**What to work on:** For this exercise, return exactly the lines of the material below that begin at the one with "Where should I click to: Run" and stop after the one with "Select EmailAddress,Field 1,Field".

*** Task data ***

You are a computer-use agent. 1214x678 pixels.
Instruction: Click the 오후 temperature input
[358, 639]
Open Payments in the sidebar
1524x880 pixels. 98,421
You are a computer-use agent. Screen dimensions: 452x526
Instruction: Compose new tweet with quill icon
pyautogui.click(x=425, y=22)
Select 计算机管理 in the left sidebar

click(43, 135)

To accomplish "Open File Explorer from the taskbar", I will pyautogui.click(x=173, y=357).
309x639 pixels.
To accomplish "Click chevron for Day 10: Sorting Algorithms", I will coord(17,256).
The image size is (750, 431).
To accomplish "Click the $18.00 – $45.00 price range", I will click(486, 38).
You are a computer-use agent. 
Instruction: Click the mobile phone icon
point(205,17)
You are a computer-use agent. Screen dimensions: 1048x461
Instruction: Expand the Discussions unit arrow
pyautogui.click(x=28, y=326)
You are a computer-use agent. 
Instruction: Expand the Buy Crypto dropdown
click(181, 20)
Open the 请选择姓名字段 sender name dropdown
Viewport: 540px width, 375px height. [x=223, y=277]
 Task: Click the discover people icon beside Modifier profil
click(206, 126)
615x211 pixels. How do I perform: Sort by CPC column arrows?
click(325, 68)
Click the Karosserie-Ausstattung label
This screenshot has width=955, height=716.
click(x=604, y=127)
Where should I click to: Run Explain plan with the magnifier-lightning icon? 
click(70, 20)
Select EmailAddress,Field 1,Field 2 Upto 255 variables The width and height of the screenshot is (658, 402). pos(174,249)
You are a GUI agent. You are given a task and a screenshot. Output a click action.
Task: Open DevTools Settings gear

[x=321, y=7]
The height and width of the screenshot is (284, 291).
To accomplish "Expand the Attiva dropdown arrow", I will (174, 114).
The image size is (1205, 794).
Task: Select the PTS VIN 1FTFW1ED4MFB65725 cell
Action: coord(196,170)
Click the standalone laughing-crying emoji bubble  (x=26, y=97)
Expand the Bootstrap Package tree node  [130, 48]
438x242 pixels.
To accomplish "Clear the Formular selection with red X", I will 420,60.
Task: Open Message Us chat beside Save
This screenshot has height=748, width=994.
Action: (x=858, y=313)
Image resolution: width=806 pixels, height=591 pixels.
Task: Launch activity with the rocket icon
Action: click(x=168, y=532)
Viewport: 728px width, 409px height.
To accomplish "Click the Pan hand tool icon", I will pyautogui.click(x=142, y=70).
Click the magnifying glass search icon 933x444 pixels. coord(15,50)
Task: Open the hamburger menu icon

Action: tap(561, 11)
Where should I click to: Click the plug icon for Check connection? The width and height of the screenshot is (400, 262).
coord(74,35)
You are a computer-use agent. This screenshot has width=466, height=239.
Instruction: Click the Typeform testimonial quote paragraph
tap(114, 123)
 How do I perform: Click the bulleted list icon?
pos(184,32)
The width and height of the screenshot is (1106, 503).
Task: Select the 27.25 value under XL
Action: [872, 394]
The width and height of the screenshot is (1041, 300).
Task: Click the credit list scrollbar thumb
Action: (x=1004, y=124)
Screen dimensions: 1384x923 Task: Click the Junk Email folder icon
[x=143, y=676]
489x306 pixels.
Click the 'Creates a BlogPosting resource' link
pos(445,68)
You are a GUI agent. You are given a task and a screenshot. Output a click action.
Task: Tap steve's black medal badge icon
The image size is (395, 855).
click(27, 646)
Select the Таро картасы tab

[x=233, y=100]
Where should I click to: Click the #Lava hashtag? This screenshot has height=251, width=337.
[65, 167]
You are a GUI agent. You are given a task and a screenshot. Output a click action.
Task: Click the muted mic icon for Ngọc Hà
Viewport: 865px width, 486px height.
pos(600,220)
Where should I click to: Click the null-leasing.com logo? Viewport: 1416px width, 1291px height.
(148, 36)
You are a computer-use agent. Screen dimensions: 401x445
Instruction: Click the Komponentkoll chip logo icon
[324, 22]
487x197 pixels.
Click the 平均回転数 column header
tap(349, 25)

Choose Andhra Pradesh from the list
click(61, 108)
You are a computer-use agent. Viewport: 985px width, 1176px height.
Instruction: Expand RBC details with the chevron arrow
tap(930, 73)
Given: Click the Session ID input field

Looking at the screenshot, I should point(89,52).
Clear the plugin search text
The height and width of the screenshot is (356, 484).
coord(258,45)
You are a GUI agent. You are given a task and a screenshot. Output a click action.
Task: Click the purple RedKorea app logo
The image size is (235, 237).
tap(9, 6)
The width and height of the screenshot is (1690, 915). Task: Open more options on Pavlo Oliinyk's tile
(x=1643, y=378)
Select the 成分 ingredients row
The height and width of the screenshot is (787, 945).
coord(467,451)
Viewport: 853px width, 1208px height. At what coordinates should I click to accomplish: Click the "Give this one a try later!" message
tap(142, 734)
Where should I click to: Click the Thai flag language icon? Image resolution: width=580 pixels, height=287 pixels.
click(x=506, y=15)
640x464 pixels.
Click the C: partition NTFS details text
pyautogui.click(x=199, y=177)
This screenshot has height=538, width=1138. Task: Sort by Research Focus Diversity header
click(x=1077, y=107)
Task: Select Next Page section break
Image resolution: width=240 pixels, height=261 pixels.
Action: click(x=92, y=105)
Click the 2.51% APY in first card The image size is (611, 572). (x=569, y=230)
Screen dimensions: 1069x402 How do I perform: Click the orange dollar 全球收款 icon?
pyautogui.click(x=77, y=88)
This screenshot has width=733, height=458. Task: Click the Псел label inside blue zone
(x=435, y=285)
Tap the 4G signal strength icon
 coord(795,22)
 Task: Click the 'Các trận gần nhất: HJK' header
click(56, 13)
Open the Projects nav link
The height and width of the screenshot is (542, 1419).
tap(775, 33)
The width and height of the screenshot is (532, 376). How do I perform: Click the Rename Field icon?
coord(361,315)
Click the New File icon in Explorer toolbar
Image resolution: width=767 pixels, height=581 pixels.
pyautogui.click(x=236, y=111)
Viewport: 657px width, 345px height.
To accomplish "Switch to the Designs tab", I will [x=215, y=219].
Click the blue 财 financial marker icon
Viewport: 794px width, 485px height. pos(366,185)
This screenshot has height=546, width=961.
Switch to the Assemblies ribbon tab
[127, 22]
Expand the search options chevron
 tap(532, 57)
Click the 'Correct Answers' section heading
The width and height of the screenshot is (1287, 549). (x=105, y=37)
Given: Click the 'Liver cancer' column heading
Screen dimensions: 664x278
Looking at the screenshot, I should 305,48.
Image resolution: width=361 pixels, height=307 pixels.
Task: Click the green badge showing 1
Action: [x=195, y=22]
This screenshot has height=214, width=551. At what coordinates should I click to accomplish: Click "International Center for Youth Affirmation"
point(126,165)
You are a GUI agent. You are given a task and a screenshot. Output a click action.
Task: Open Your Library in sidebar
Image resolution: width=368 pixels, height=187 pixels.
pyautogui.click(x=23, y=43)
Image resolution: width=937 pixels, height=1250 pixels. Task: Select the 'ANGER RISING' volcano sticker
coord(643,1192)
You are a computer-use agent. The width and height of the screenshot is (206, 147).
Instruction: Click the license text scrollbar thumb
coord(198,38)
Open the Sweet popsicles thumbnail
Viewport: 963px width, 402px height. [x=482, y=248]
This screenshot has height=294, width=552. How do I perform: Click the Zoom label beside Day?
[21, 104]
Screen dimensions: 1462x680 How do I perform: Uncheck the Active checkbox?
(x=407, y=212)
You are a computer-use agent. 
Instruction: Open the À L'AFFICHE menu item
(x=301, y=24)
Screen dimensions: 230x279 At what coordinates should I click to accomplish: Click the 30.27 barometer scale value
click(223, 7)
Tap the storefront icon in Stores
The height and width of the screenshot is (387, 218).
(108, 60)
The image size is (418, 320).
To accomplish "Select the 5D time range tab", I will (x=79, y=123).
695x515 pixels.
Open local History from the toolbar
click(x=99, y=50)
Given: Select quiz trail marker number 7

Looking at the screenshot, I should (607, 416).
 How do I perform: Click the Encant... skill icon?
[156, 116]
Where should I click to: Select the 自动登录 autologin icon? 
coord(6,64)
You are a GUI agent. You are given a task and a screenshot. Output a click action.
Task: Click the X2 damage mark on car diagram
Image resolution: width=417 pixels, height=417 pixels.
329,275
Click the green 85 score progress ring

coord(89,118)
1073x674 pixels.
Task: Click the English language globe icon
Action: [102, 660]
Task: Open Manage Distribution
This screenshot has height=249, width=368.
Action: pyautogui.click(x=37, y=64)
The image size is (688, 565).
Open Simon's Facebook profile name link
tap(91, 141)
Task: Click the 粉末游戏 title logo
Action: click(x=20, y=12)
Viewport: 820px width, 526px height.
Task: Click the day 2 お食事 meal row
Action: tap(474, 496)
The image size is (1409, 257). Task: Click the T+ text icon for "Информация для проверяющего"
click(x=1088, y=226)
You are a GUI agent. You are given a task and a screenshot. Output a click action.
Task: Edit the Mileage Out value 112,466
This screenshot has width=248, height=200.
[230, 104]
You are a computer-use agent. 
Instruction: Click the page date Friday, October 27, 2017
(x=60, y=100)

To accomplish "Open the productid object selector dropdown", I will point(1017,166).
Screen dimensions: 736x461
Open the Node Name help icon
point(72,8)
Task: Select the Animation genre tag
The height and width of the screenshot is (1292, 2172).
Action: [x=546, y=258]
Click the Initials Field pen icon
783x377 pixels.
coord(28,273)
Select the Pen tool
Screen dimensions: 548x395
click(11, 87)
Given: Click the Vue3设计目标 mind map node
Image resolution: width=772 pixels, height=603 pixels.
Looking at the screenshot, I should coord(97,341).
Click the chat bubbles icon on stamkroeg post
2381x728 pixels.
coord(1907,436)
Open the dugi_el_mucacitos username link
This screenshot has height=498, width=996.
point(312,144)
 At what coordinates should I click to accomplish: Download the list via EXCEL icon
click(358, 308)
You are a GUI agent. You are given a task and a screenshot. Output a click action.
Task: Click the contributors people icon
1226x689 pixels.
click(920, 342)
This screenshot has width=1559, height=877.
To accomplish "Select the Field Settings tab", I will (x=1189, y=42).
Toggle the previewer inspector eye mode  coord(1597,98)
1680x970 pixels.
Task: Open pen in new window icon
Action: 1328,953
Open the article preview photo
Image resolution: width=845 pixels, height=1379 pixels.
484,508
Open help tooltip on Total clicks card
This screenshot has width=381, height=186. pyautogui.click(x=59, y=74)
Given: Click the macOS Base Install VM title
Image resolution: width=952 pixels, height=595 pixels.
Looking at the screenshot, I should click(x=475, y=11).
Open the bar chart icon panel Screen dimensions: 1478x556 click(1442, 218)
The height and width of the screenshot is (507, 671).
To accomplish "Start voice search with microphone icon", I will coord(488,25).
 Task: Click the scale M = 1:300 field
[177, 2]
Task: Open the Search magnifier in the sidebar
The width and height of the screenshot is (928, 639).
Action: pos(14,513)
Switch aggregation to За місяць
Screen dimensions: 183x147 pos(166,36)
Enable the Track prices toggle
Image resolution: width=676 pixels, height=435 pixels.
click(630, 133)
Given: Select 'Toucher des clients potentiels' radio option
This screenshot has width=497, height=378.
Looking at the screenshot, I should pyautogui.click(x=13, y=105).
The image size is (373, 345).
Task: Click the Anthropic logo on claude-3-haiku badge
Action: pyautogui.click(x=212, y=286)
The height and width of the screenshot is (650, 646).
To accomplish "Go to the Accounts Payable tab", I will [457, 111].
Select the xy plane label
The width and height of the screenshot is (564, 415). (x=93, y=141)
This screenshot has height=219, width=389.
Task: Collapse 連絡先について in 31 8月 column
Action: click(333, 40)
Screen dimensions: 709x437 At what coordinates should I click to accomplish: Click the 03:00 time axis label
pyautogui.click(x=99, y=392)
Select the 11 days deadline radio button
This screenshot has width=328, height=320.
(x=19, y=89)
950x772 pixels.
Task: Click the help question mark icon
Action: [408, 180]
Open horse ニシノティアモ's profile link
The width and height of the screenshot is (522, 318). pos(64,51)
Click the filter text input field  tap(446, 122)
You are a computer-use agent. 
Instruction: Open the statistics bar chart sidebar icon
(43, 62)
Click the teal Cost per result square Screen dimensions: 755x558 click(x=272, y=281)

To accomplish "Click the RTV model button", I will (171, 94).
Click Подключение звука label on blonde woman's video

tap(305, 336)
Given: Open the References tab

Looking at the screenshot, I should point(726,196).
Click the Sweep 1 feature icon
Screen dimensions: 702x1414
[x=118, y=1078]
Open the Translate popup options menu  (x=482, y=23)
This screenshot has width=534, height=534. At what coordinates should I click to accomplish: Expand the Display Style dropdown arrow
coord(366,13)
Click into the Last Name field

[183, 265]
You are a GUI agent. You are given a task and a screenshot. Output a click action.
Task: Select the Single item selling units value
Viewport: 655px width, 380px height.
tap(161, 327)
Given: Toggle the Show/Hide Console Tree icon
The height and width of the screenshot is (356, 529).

*** End of Task data ***

**Answer:**
Where should I click to: Run Explain plan with the magnifier-lightning icon? 
click(70, 20)
Select EmailAddress,Field 1,Field 2 Upto 255 variables The width and height of the screenshot is (658, 402). pos(174,249)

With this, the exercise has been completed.